Ellison thinks Android copies a programming language owned by Oracle called Java.
Google is working on the ultimate come-back: It has created a programming language called Golang, or Go, that some people say can replace Java altogether.
Java was developed 20 years ago at Sun Microsystems and has since become an extremely popular language. Enterprises particularly love it. But some developers have been less than happy since Oracle gained control over Java in 2010, when it bought Sun. They complain that Oracle takes takes too long to bring out new Java development tools.
Still, no one outside of Google was looking seriously at Go as an alternative until Internet startup Iron.io became the first company to use the new language in a big way.
Iron.io offers a "messaging" cloud service for app developers, meaning its service helps apps talk to each other. It was built using Go.
That was two years ago, and since then Iron.io has gained some powerful customers, like Career Builder and The Motley Fool.
The company's cofounders say they have become living proof that Go is ready to be trusted as an alternative to other popular languages, like Ruby and, most especially, Java.
We asked Iron.io cofounder and CTO Travis Reeder a few questions about Go. Here's an edited transcript:
Business Insider: Other than using it for your own site, what's your involvement with Go?

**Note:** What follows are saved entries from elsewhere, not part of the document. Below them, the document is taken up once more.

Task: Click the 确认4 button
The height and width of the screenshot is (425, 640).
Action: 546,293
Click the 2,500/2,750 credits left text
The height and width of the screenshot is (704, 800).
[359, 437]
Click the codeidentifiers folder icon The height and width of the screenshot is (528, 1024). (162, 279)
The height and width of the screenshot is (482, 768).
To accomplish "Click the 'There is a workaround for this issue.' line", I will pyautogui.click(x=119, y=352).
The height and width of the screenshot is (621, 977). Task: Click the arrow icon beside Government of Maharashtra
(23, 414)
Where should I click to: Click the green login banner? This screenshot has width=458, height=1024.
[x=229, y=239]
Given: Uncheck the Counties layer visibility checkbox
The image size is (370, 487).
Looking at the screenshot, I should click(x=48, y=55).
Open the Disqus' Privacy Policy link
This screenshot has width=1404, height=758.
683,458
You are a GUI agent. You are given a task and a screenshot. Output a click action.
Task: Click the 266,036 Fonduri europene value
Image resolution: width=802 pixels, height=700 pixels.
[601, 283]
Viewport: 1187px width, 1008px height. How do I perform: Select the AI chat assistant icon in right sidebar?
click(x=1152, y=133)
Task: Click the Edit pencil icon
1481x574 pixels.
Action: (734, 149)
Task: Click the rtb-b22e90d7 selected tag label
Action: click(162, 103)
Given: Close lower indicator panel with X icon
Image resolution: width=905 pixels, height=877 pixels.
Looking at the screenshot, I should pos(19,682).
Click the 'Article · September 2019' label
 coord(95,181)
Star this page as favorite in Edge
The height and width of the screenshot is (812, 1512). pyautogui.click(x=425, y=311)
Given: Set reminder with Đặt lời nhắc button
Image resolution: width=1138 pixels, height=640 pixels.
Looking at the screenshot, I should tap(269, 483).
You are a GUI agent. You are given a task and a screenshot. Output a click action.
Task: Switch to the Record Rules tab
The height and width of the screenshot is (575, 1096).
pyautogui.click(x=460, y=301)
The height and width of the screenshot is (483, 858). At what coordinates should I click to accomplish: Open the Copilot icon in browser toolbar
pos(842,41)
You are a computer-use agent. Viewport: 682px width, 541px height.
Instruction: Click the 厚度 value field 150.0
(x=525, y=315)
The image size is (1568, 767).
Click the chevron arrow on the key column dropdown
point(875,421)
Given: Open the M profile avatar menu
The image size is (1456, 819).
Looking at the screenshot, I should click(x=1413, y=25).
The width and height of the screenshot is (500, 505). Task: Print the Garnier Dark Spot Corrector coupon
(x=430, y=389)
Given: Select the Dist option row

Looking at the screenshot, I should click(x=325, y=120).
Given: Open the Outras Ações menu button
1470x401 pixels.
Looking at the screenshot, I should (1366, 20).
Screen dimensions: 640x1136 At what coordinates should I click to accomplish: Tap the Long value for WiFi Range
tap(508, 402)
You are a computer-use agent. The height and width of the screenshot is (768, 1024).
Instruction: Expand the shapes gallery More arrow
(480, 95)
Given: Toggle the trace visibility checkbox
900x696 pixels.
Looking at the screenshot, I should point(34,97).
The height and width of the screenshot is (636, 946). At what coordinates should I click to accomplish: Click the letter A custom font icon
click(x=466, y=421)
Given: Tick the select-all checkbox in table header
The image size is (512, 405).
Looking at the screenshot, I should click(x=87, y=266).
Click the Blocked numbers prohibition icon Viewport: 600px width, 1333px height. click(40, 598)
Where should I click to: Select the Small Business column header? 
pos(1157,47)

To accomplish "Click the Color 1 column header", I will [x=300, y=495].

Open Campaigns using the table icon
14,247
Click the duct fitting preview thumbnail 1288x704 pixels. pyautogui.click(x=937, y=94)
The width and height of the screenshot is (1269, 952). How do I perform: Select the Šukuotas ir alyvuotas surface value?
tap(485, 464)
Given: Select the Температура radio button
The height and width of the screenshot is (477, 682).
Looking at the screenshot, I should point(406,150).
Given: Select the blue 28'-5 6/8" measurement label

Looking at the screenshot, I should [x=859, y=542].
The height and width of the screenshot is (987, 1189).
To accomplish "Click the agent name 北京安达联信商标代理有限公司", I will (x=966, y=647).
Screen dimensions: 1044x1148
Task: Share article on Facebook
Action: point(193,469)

TR: We run the GoSF meetup in San Francisco and one of our first Go hires (Evan Shaw) is a top contributor to the core language. We have no direct involvement although being one of the first to use it in production and the first to post a job posting for it.
BI: You say that Go could one day replace Java, why is that?
TR: For many of the reasons ... performance, memory usage, deployment ease, code quality. Java is an amazing language but it predates the cloud. It is much easier to build and deploy high performance applications in virtual environments in Go.
Should also note that Derek Collison (CEO, Apcera and former architect/technical director at Tibco, Google, and VMware) is also a big proponent and believer that it will take over the core of the cloud computing infrastructure.
If Go could replace Java for cloud computing, what would that do to Oracle?
It would remove a lot of connection to Oracle from companies in the cloud space and would ignite a whole new set of innovation based around Go libraries, frameworks, platforms and services. The lock-in that Java has within the enterprise would also dissipate as companies moved core areas of development to Go.